弊社は従来型の事業を営むというより、新しい領域を切り開く会社なので、 研究者の過去の経験が生きにくい。そこで、成長の伸びしろが大きい若くて情熱がある人に来てほしいので、研究職にこだわった新卒採用を積極的に行っています。


セクターは主に3つ。食品や化粧品としての利用開発の部隊、ものを生産する部隊、そして最先端の研究をする部門です。入社1年目からその人の専門性に近いテーマを配属チームで考え、自分なりの研究成果を出してもらうことを意識しています。


さらにオープンイノベーションの工夫として、従来型の研究開発や治験の部分は外部に頼って進めています。例えば武田薬品工業さんやJX日鉱日石エネルギーさんと、共同研究や情報交換を行っています。


じゃあ「われわれのコアは何か?」と問うたとき、業界に対する知識より、ものを作る・評価する技術の中で、新しいものを切り開く機能が、自分たちの大企業との交換条件になると思っています。


――現在、ユーグレナでは、どんな専門分野や特性を持つ人が求められていますか?


バイオロジーがバックグラウンドの人が多いのは確かですが、分野で絞っているわけではなく、新しい領域を切り開く熱意やポテンシャルを持った人を採用しています。


コミュニケーション能力も必要です。オープンイノベーションは机にかじりついて開発を進めるより、異分野との融合によって生まれる開発が新しいソリューションになる。ITやエンジニアリングに対するリテラシーが強い人は、積極的に採用していきたいです。
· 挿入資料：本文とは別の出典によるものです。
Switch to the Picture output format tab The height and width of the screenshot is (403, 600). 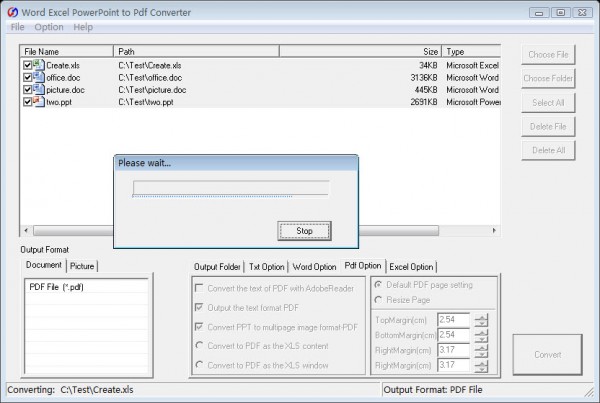pos(82,266)
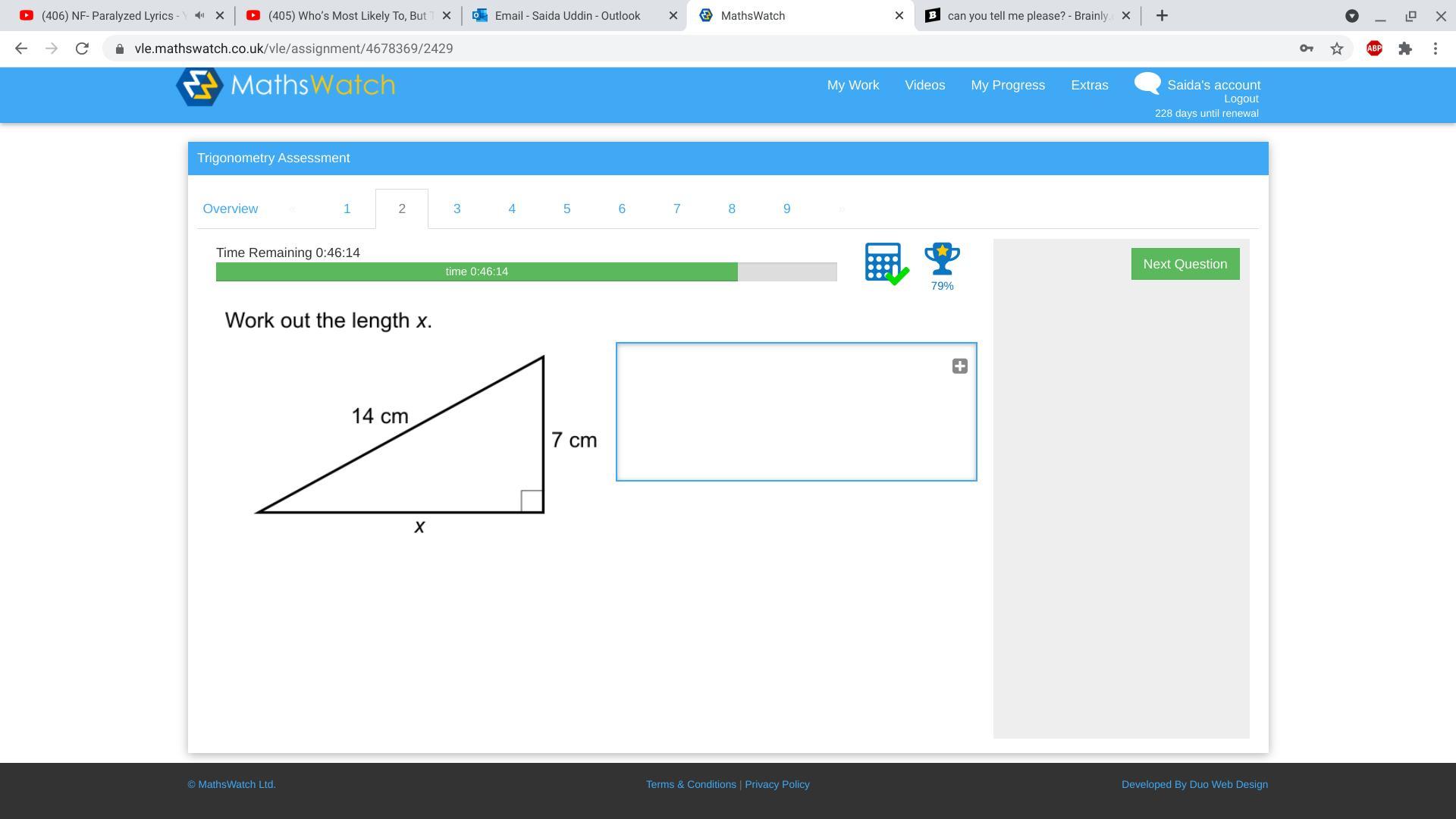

また、学ぶ能力や発想力、異分野に対する柔軟性を見るため、 面談で自分の専門分野の研究発表をしてもらっています。研究への熱意はもちろん、論理的に研究を組み立てているかというのも、フィールドを超えて不可欠な視点なので、質疑の中で確認します。


チームでの研究を意識した発言も、判断材料になりますね。チームへの貢献の実現方法をも論理的に判断できる人が、当社に向いてると思います。会社として総合的に、本人の希望に沿う仕事が継続的に用意できそうか、さらにユーグレナにその人が加わることで企業理念の実現がより効率的に進むか、という点もイメージします。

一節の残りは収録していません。